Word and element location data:
—————

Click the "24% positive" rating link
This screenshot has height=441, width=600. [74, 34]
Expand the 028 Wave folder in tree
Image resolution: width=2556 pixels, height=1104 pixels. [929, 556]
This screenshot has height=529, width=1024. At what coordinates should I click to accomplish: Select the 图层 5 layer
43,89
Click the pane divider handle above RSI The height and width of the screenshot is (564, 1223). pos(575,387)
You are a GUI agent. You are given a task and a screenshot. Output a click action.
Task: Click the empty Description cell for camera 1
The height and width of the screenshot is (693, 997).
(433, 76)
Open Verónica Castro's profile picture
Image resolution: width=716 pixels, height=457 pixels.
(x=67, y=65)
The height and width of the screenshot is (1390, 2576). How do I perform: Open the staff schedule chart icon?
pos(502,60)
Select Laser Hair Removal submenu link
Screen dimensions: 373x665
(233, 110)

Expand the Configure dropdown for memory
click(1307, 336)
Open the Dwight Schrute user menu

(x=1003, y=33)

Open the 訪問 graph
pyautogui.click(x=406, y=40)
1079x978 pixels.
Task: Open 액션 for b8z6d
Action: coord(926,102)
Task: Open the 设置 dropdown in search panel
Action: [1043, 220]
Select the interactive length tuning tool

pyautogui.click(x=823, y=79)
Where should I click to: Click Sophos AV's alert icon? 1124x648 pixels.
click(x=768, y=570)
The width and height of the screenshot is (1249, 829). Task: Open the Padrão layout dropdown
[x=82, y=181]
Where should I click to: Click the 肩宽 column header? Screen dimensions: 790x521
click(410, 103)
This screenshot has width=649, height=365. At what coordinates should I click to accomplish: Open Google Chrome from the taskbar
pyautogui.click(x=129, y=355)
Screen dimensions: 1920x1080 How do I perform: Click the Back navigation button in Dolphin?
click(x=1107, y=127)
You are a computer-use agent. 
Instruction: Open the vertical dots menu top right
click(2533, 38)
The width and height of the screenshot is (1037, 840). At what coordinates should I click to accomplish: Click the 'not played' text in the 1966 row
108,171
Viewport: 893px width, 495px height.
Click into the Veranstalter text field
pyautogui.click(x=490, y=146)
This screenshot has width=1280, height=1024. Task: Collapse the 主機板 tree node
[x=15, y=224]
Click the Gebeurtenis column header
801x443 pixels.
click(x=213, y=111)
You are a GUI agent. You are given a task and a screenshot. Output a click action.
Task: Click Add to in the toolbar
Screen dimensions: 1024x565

—————

Written problem: Copy all of the lines above word for word.

Final result:
Click the "24% positive" rating link
This screenshot has height=441, width=600. [74, 34]
Expand the 028 Wave folder in tree
Image resolution: width=2556 pixels, height=1104 pixels. [929, 556]
This screenshot has height=529, width=1024. At what coordinates should I click to accomplish: Select the 图层 5 layer
43,89
Click the pane divider handle above RSI The height and width of the screenshot is (564, 1223). pos(575,387)
You are a GUI agent. You are given a task and a screenshot. Output a click action.
Task: Click the empty Description cell for camera 1
The height and width of the screenshot is (693, 997).
(433, 76)
Open Verónica Castro's profile picture
Image resolution: width=716 pixels, height=457 pixels.
(x=67, y=65)
The height and width of the screenshot is (1390, 2576). How do I perform: Open the staff schedule chart icon?
pos(502,60)
Select Laser Hair Removal submenu link
Screen dimensions: 373x665
(233, 110)

Expand the Configure dropdown for memory
click(1307, 336)
Open the Dwight Schrute user menu

(x=1003, y=33)

Open the 訪問 graph
pyautogui.click(x=406, y=40)
1079x978 pixels.
Task: Open 액션 for b8z6d
Action: coord(926,102)
Task: Open the 设置 dropdown in search panel
Action: [1043, 220]
Select the interactive length tuning tool

pyautogui.click(x=823, y=79)
Where should I click to: Click Sophos AV's alert icon? 1124x648 pixels.
click(x=768, y=570)
The width and height of the screenshot is (1249, 829). Task: Open the Padrão layout dropdown
[x=82, y=181]
Where should I click to: Click the 肩宽 column header? Screen dimensions: 790x521
click(410, 103)
This screenshot has width=649, height=365. At what coordinates should I click to accomplish: Open Google Chrome from the taskbar
pyautogui.click(x=129, y=355)
Screen dimensions: 1920x1080 How do I perform: Click the Back navigation button in Dolphin?
click(x=1107, y=127)
You are a computer-use agent. 
Instruction: Open the vertical dots menu top right
click(2533, 38)
The width and height of the screenshot is (1037, 840). At what coordinates should I click to accomplish: Click the 'not played' text in the 1966 row
108,171
Viewport: 893px width, 495px height.
Click into the Veranstalter text field
pyautogui.click(x=490, y=146)
This screenshot has width=1280, height=1024. Task: Collapse the 主機板 tree node
[x=15, y=224]
Click the Gebeurtenis column header
801x443 pixels.
click(x=213, y=111)
You are a GUI agent. You are given a task and a screenshot. Output a click action.
Task: Click Add to in the toolbar
Screen dimensions: 1024x565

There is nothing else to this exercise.